GOAL: Please rewrite the data below, from the start up to and including the line with "pyautogui.click(x=1086, y=213)", changing "search icon" to "magnifying glass icon" and leaving everything else the same.

INFORMATION SUPPLIED:
* Start *
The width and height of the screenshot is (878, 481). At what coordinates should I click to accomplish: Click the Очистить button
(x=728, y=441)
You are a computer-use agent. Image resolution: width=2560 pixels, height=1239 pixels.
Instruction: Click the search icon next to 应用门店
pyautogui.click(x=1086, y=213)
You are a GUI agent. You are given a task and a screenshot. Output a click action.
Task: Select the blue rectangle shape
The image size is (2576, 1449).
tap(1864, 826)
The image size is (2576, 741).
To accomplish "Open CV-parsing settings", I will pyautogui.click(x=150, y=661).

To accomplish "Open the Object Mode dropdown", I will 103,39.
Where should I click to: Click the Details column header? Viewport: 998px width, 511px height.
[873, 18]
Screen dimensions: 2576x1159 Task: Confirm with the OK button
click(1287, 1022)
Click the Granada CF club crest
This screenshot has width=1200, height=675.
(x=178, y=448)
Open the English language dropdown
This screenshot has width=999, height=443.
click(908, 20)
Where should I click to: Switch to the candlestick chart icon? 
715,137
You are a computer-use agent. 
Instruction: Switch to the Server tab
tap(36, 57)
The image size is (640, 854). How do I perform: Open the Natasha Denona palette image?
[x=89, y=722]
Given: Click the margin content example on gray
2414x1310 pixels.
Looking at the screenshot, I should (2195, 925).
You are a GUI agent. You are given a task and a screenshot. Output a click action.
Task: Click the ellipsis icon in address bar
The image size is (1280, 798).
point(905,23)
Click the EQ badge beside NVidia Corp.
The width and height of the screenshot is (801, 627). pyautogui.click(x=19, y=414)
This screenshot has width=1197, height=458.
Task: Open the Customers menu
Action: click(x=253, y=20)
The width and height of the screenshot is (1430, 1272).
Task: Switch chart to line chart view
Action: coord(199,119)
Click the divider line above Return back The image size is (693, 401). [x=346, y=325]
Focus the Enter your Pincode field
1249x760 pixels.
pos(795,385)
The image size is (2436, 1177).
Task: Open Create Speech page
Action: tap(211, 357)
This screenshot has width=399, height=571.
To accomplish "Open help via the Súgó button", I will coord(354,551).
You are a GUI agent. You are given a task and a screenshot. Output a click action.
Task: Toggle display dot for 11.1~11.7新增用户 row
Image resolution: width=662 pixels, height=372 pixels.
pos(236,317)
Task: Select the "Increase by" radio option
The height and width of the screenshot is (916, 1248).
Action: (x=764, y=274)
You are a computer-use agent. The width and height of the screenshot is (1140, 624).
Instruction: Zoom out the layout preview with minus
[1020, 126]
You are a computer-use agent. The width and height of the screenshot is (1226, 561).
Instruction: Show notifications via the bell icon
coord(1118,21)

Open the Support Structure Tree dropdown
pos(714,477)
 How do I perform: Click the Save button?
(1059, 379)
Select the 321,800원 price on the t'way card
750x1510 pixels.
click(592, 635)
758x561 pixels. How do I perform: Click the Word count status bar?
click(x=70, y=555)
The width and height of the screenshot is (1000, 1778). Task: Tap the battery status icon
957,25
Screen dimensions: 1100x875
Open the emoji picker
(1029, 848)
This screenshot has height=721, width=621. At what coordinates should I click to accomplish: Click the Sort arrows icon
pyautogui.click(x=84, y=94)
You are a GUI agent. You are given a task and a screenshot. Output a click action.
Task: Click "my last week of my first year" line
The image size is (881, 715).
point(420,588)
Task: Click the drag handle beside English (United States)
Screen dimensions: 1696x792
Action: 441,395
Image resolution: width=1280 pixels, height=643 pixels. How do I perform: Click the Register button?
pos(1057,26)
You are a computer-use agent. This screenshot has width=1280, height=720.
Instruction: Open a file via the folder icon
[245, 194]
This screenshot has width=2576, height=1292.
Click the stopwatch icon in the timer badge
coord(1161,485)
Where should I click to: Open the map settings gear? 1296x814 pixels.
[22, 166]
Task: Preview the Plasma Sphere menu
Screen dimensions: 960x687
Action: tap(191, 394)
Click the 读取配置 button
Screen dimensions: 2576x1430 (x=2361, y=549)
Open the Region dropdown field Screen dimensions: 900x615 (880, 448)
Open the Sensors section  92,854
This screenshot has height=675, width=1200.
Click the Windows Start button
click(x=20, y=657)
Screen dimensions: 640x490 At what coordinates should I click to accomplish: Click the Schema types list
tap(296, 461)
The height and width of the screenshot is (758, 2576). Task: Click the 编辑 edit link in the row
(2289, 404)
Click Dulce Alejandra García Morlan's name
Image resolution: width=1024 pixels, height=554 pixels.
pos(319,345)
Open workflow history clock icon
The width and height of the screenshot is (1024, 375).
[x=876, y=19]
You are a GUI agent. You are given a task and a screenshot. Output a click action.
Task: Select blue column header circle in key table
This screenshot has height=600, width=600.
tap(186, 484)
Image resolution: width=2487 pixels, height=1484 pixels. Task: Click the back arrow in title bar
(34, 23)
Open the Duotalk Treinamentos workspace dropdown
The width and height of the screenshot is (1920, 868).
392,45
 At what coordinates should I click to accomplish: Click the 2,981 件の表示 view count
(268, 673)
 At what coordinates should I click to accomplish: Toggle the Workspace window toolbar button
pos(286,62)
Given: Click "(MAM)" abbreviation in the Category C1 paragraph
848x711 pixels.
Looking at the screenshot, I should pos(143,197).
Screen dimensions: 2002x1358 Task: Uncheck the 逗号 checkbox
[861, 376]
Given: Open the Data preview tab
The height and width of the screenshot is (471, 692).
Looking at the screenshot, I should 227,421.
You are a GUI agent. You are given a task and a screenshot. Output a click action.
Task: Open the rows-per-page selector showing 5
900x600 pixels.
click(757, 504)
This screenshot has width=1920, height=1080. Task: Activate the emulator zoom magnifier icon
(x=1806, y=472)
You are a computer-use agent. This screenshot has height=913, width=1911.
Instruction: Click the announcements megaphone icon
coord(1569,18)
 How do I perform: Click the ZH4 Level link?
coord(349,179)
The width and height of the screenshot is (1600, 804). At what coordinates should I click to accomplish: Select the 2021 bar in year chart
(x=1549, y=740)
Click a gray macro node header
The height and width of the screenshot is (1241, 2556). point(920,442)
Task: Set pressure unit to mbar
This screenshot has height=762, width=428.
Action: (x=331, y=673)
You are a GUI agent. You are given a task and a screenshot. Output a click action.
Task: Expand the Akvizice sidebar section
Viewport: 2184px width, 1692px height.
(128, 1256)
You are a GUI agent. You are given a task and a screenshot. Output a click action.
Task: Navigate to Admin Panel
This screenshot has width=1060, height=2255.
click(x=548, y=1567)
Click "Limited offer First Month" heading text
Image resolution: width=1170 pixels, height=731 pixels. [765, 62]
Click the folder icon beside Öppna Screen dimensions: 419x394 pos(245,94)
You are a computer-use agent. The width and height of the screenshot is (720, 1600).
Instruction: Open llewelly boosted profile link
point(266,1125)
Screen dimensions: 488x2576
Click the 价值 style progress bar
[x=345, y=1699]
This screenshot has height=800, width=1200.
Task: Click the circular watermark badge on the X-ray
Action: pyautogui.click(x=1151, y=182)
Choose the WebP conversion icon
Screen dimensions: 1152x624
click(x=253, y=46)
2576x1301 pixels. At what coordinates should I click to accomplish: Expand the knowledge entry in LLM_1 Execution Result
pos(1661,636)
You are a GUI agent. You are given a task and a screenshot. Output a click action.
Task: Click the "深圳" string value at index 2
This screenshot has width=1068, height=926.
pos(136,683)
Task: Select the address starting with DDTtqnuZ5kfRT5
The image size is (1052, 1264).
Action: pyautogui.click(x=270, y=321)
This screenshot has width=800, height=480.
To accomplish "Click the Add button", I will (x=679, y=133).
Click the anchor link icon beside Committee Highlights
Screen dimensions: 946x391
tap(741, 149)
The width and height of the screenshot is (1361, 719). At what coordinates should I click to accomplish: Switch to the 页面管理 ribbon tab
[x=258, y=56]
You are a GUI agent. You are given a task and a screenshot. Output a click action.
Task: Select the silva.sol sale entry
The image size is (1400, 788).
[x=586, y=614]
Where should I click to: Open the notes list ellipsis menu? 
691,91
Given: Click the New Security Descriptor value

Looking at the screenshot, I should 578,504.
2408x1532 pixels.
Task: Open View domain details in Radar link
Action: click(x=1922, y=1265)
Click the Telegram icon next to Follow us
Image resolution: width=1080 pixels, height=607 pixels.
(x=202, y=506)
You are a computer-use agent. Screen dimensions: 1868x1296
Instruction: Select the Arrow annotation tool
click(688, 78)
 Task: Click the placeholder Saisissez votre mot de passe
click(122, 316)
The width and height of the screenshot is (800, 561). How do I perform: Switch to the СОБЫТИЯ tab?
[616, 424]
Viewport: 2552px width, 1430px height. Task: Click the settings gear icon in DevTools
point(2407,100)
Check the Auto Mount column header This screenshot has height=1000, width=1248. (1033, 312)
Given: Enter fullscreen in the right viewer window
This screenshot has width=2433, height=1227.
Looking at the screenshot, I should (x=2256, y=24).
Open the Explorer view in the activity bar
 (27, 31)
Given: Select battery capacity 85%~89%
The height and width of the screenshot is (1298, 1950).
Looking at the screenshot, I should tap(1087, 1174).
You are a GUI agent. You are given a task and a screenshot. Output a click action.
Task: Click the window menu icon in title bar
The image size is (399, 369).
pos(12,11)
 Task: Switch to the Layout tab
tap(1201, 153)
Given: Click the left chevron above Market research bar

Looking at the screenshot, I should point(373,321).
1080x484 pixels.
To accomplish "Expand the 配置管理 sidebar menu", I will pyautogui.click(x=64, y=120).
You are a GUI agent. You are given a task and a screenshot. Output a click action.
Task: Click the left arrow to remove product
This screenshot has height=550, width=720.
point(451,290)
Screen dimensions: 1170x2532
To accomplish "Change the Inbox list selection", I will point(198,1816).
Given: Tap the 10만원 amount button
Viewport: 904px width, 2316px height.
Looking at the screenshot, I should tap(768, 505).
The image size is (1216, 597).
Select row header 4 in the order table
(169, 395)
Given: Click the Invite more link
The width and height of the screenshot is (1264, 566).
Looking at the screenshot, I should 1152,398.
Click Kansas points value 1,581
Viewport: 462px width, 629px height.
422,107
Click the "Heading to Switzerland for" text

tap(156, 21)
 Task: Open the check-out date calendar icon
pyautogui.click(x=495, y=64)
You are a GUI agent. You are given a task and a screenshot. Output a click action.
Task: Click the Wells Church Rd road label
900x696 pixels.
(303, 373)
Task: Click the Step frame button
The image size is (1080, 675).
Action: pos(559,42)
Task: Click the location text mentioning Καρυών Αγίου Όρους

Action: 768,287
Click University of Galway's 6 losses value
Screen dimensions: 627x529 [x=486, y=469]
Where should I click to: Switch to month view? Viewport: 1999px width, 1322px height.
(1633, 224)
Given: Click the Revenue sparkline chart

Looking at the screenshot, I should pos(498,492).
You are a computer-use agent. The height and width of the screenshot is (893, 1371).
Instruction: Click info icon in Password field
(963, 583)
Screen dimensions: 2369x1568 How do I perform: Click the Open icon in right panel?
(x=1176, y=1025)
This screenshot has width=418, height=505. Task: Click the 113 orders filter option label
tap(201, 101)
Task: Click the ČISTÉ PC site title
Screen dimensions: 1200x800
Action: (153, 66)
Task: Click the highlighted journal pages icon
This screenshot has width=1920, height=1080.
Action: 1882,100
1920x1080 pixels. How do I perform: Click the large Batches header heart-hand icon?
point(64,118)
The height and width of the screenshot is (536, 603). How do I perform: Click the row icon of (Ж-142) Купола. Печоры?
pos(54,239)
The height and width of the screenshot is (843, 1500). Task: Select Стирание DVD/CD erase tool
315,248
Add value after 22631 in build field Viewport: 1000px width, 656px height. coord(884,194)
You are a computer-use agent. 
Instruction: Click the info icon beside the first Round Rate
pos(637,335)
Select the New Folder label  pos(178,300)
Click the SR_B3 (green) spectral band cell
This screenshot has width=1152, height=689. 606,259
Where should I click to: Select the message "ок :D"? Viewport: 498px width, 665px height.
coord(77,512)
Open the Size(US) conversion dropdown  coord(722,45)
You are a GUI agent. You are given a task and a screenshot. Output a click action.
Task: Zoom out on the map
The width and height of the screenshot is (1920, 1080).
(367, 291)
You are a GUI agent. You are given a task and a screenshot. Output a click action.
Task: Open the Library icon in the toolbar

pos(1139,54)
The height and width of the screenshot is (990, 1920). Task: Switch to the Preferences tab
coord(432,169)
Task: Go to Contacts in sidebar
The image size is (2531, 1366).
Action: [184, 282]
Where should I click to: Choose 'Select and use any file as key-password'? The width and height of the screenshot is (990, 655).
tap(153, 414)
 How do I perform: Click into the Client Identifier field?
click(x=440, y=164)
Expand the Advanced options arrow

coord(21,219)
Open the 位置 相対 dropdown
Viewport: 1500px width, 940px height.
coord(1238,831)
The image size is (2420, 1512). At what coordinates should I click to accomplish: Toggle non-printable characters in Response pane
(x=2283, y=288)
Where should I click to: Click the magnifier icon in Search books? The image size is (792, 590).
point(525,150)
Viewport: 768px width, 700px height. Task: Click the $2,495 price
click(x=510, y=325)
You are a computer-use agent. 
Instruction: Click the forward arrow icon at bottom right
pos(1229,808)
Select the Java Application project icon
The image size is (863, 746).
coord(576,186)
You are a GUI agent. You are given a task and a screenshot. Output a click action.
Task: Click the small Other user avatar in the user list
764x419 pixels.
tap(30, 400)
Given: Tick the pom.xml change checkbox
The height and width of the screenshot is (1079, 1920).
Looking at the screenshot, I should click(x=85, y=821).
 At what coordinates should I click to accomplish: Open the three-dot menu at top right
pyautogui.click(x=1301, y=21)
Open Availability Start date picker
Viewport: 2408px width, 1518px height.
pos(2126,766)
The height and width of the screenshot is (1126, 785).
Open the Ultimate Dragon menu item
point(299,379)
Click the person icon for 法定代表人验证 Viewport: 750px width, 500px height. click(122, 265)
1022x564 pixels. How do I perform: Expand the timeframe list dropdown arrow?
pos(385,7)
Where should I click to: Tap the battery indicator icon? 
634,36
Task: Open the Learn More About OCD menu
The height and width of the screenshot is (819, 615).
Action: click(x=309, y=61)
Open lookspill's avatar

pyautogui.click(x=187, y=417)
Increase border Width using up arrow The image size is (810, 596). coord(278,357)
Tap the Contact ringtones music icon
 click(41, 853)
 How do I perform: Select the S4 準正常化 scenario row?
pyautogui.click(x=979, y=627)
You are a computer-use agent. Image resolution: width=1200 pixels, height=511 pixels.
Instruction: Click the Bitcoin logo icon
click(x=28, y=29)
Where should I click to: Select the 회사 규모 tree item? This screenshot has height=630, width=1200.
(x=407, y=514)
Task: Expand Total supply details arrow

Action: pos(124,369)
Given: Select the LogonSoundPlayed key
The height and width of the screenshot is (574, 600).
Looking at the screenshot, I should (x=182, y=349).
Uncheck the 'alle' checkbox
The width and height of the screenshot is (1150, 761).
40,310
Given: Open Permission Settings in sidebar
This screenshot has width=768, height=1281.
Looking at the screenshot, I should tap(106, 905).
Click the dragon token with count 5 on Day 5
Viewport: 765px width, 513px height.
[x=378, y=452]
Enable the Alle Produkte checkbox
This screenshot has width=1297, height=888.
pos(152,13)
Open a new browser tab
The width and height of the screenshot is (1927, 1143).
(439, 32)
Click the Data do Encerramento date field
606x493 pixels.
* End *
ANSWER TO THE PROBLEM:
The width and height of the screenshot is (878, 481). At what coordinates should I click to accomplish: Click the Очистить button
(x=728, y=441)
You are a computer-use agent. Image resolution: width=2560 pixels, height=1239 pixels.
Instruction: Click the magnifying glass icon next to 应用门店
pyautogui.click(x=1086, y=213)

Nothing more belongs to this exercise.